Students started ripping down posters and flyers put up by the Black Law Students Association on campus. One black woman complained that a white student stopped her in an elevator and questioned her about her "crime-ridden neighborhood." The crescendo was the "n-word" note that was left in a student's campus mailbox last week.
Black students on campus have been annoyed by the slow response of the UCLA administration. But, they're also Millennials, so they've taken to that most digital form of protest — changing their Facebook profile pictures to this:
I asked UCLA Law dean Rachel Moran about this controversy.
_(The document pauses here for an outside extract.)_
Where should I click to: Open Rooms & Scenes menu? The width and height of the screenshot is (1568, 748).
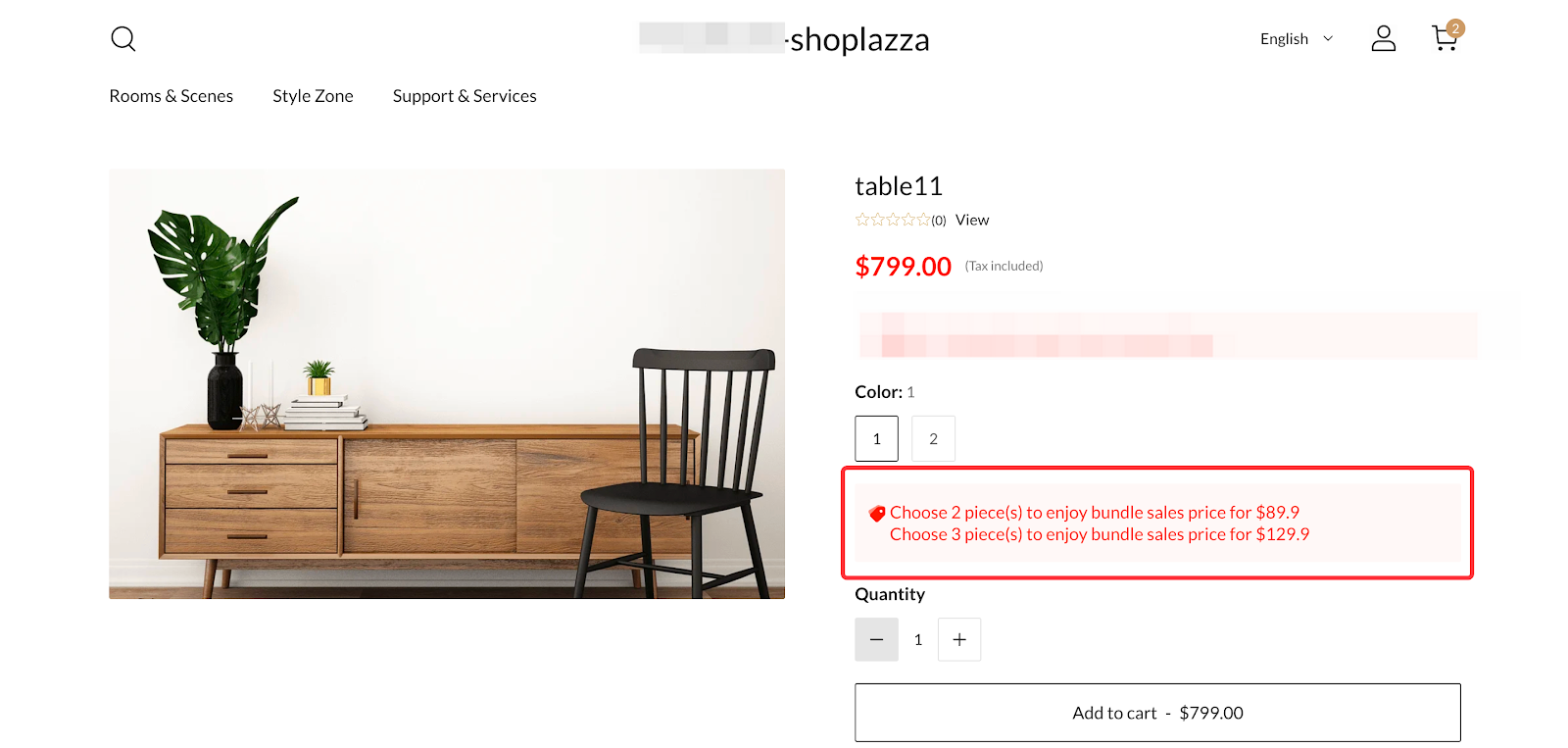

She told me:
After we learned that someone had left a racially intimidating note in one law student's locker, I sent an email out to the entire student body of the law school saying that that I was "appalled, deeply disappointed and profoundly pained" by this unfortunate incident... The UCLA police are investigating.
I have also personally emailed the student who was victimized, and my administration has been actively reaching out to black and minority law students to address their feelings of alienation and isolation.
We recognize that racial issues exist across the campus, not just in the law school. In fact, just today Chancellor Block issued a special announcement about the need to redouble our diversity efforts in the wake of Proposition 209, which prohibited affirmative action in admissions at any public college or university in California. At the Law School, my staff and I are taking concrete steps — such as workshops, vigorous outreach and curricular reform — to advance diversity and racial tolerance so that we can enjoy civil dialogue about these very sensitive issues.
I said on Above the Law that the first step has to be trying to find the student who is now threatening other students, and expel them. After that, UCLA can have some "dialogue" about how things have gotten to this point.
But it's really not on black UCLA Law students to be "less sensitive," so much as it is on racist UCLA Law students to be less racist. There are a lot of UCLA kids, of every race, who have figured out how to learn in a multicultural environment. It's the racists who are in the "minority" and need to realize that nobody is going to "tolerate" their beliefs.